> _EXERCISE OBJECTIVE_
Pick every line from the data that holds the word "Sunday".

> _Saved entries_
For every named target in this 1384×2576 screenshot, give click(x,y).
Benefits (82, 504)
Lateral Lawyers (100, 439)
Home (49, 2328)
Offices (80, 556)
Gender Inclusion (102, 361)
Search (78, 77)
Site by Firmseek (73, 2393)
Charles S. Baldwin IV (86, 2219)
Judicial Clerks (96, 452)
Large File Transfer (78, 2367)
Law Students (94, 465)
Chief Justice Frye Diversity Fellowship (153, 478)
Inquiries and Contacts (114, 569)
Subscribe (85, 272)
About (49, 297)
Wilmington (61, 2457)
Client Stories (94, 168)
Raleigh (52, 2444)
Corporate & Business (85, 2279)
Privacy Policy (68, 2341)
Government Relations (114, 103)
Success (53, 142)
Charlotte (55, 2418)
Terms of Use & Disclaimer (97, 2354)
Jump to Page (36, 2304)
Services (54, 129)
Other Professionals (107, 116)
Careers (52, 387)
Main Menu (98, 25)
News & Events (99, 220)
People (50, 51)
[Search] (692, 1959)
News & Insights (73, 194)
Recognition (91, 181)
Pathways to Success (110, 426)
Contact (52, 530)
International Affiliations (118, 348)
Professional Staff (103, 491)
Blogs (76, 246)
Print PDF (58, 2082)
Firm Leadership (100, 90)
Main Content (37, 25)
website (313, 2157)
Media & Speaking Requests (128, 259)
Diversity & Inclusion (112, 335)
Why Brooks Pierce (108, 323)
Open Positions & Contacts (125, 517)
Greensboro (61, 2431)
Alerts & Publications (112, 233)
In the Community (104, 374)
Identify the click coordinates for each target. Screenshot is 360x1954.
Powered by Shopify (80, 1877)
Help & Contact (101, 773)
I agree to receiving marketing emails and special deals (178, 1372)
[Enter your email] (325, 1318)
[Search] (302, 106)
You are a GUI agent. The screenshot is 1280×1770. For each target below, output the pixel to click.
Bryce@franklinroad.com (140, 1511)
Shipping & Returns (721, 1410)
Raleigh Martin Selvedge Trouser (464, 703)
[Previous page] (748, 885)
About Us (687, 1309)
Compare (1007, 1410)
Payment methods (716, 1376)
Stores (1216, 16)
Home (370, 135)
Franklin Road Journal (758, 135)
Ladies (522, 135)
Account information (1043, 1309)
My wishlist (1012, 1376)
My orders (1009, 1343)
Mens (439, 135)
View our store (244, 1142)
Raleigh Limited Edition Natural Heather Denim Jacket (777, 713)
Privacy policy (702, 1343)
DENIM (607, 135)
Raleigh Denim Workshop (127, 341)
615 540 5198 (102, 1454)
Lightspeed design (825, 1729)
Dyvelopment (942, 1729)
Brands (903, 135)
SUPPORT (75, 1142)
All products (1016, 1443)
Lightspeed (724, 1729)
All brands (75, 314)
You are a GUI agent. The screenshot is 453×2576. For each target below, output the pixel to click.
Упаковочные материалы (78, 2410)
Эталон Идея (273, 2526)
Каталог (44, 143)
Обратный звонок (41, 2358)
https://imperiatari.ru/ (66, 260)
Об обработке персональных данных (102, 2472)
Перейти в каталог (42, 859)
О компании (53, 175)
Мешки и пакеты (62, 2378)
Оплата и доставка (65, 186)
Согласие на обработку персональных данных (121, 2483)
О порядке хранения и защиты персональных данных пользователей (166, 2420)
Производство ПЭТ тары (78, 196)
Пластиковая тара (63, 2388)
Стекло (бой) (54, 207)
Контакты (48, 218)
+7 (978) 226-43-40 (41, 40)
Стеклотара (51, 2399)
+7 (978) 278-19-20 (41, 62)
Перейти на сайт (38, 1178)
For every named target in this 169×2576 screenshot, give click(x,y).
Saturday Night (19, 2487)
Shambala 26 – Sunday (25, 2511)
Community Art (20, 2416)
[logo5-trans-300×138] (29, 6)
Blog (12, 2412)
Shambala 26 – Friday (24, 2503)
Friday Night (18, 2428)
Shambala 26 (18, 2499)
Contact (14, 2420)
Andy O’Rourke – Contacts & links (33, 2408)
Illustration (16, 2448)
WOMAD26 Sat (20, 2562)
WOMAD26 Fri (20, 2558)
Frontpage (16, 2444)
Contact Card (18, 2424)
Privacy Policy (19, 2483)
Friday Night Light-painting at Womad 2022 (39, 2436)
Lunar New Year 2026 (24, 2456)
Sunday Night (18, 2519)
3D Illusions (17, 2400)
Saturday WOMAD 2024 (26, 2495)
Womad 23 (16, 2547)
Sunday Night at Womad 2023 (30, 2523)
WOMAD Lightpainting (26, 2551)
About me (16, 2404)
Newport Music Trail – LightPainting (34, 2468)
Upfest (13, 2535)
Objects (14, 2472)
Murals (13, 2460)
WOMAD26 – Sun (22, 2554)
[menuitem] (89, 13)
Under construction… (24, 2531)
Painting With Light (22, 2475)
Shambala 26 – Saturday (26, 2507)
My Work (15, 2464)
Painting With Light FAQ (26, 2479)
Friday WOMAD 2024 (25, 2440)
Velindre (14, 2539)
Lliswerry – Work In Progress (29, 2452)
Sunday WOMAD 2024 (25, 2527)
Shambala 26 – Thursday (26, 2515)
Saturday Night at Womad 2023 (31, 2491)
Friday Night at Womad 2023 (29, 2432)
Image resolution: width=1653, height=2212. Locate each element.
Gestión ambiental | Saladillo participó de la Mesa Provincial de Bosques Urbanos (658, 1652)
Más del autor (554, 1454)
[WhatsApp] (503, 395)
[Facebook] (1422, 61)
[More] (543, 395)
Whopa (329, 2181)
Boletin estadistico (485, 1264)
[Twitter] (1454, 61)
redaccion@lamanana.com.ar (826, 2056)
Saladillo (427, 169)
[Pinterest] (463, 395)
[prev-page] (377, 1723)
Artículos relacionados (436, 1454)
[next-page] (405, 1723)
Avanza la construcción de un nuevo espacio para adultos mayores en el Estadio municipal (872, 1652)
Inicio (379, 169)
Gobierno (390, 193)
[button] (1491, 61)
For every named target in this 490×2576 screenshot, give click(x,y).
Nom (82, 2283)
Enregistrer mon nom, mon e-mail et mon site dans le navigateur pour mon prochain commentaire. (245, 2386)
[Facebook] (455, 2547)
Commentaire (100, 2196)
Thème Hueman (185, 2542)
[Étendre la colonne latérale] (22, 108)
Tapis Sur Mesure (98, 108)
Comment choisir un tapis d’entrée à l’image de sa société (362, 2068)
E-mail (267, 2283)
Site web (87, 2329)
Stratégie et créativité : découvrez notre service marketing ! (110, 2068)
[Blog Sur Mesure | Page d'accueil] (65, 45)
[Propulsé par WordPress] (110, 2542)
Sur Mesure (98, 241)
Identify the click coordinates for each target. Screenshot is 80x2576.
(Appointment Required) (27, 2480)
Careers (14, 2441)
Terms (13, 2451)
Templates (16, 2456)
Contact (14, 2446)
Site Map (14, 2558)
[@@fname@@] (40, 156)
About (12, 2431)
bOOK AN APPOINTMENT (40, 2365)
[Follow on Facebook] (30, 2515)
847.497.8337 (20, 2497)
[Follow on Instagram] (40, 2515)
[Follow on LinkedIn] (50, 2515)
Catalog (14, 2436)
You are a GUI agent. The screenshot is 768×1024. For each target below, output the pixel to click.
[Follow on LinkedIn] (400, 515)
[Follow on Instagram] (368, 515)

> _RESULT OF THE EXERCISE_
Shambala 26 – Sunday (25, 2511)
Sunday Night (18, 2519)
Sunday Night at Womad 2023 (30, 2523)
Sunday WOMAD 2024 (25, 2527)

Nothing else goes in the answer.